**WHAT THE TASK REQUIRES:** Look below for the line with "Task: Download the SiteGround Migrator plugin", then repeat it and all lines after it, exactly, minus any pictures.

====== RECORDED DATA ======

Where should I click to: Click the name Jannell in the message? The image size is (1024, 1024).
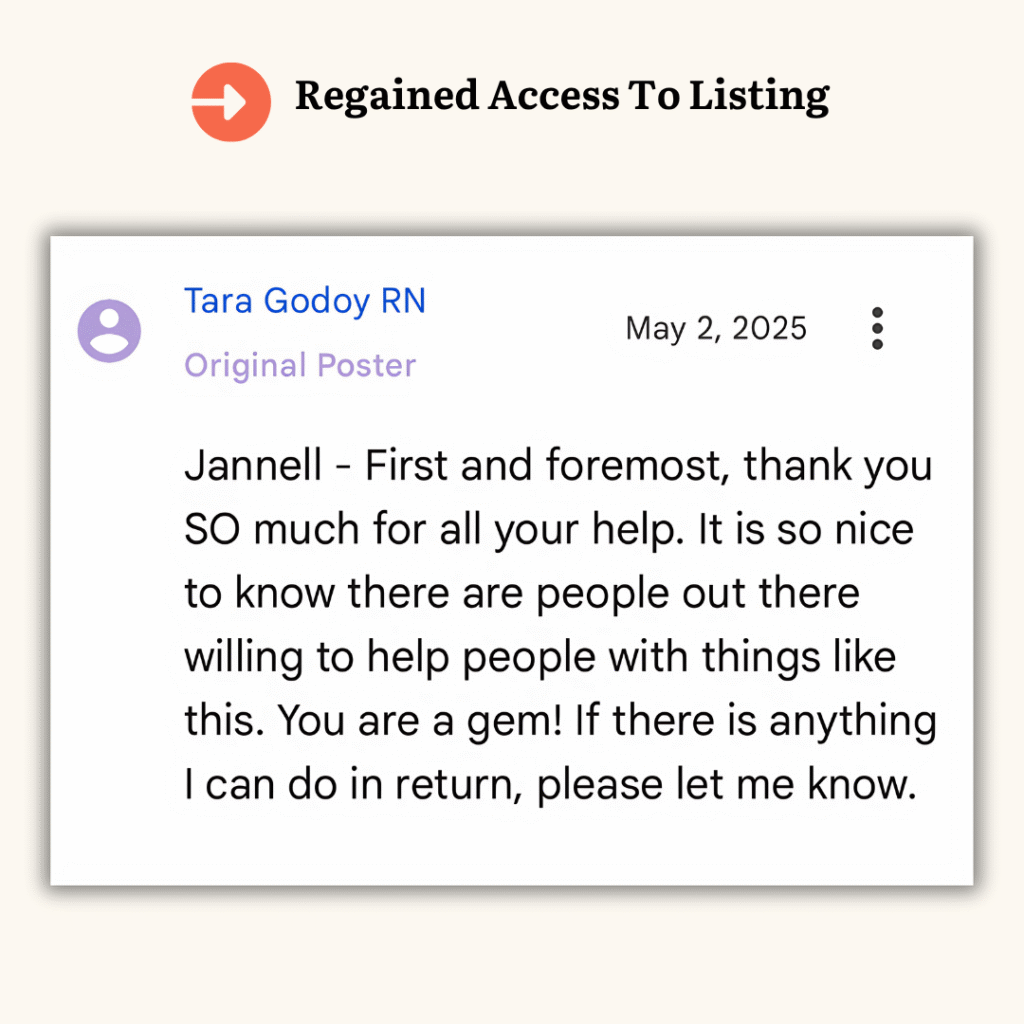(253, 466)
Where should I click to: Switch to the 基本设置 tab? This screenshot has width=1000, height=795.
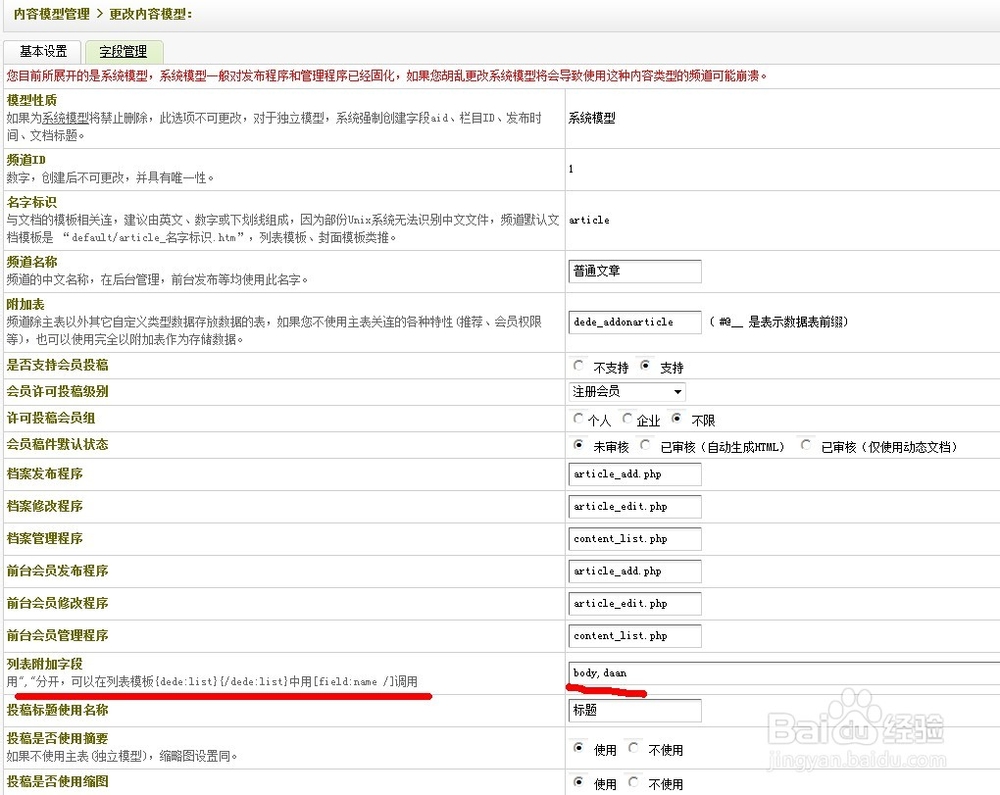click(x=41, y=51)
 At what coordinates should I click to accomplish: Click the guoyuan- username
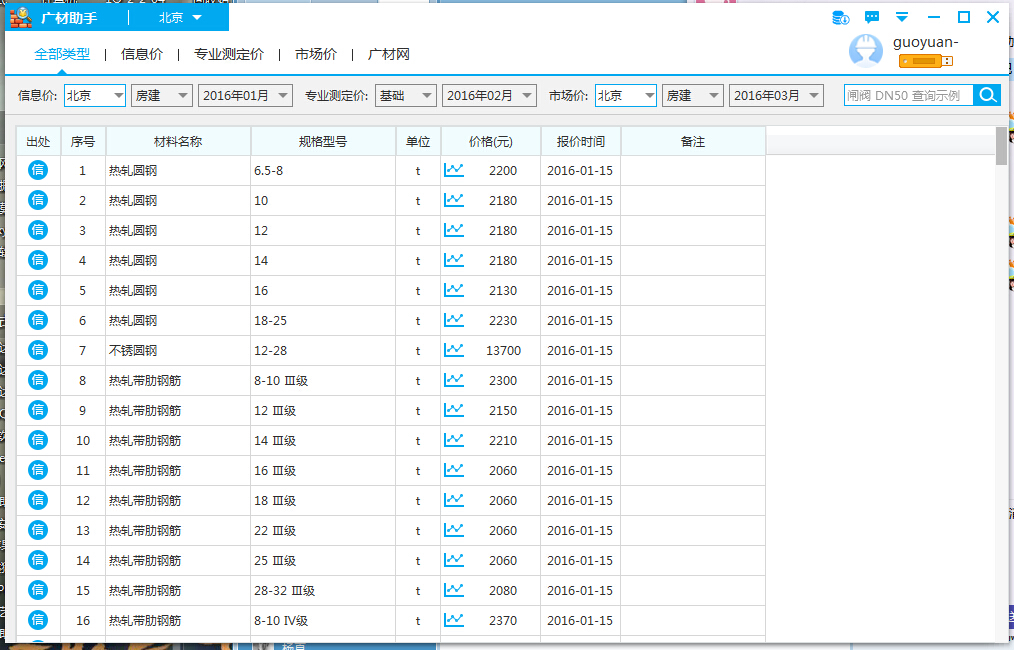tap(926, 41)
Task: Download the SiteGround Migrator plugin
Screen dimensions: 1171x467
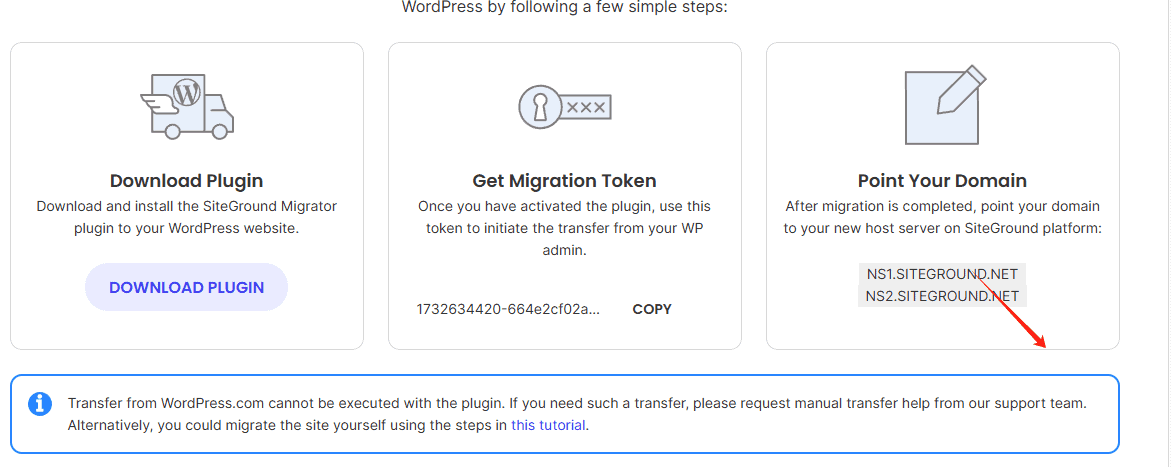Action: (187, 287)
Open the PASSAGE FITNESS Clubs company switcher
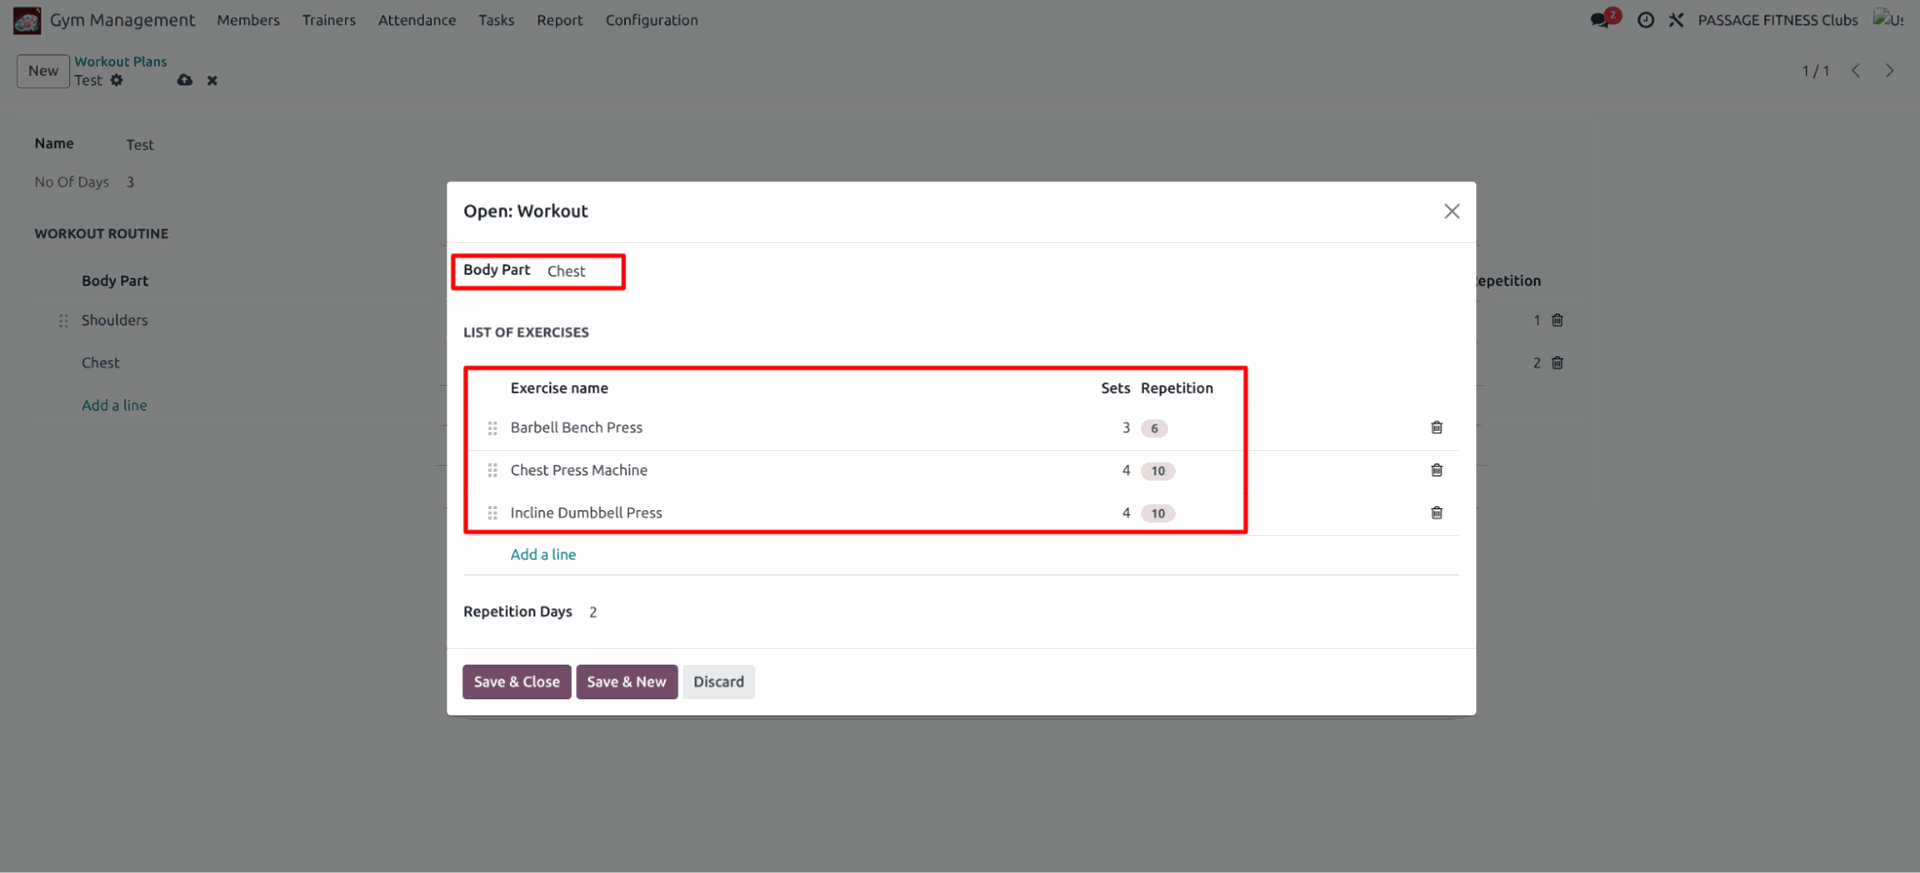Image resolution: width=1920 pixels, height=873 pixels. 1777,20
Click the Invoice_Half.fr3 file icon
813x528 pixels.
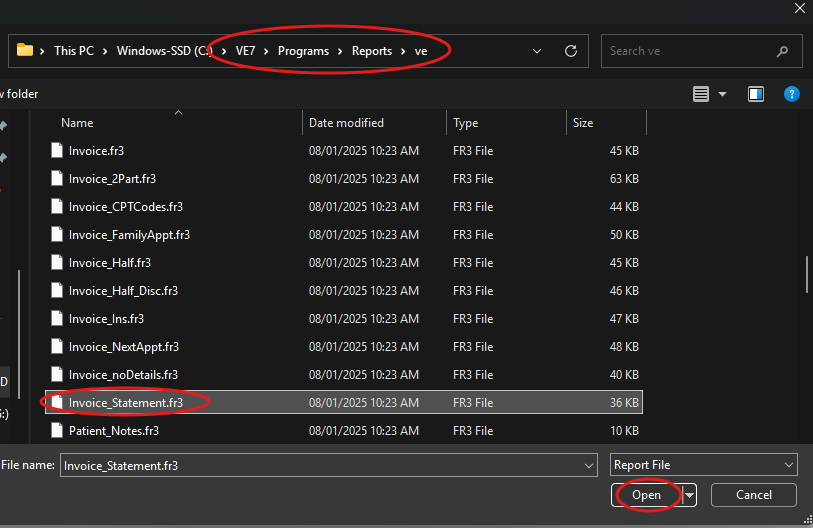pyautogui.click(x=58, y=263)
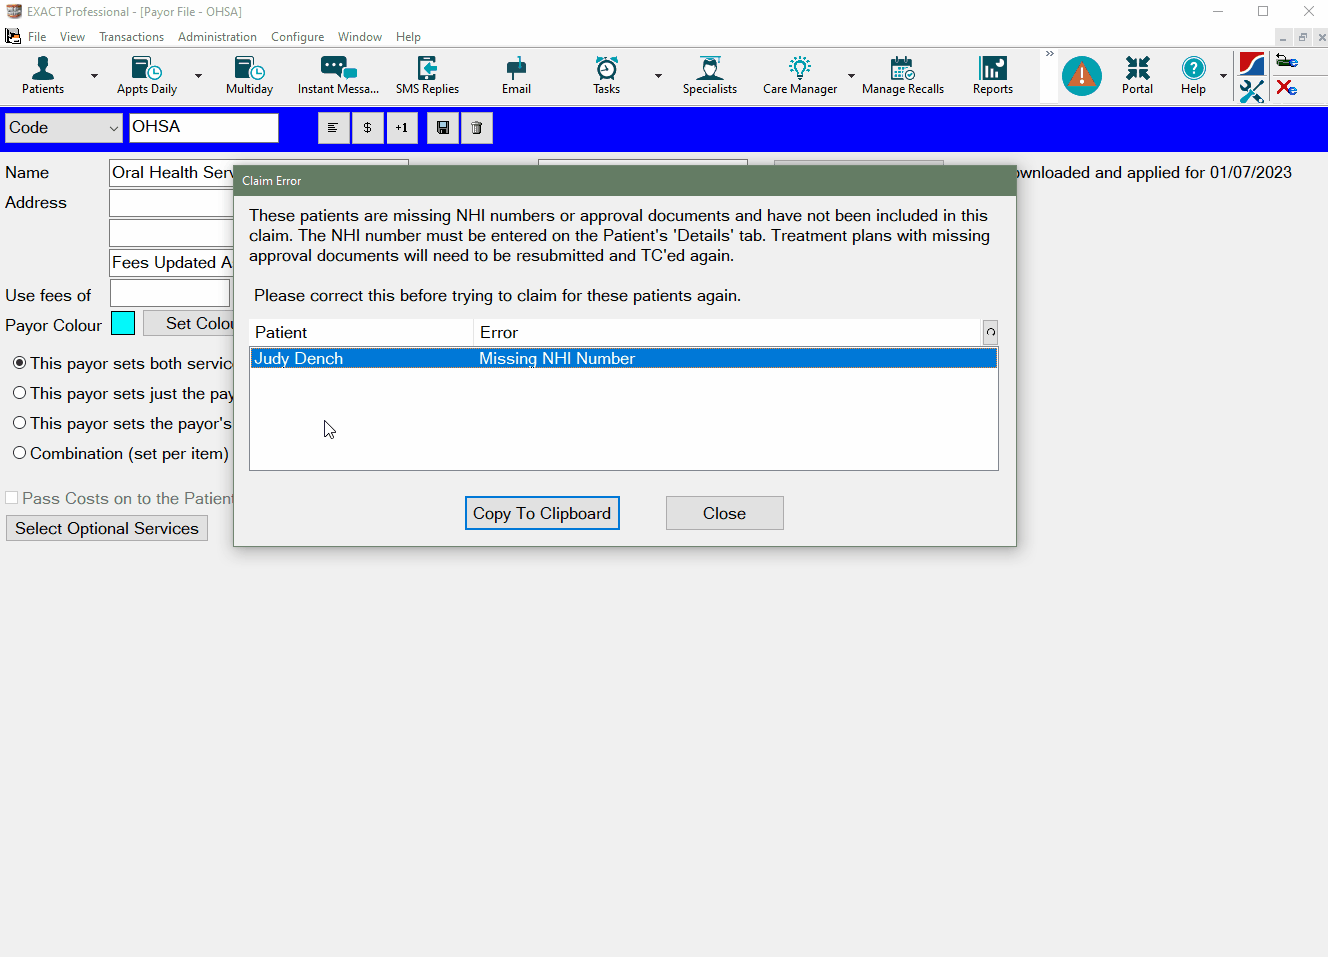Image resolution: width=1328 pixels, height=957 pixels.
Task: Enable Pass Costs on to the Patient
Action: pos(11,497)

======

**TASK SOLUTION:**
Task: Download the SiteGround Migrator plugin
Screen dimensions: 1171x467
Action: (187, 287)
Open the PASSAGE FITNESS Clubs company switcher
Image resolution: width=1920 pixels, height=873 pixels. 1777,20
Click the Invoice_Half.fr3 file icon
813x528 pixels.
pyautogui.click(x=58, y=263)
Image resolution: width=1328 pixels, height=957 pixels.
Task: Enable Pass Costs on to the Patient
Action: pos(11,497)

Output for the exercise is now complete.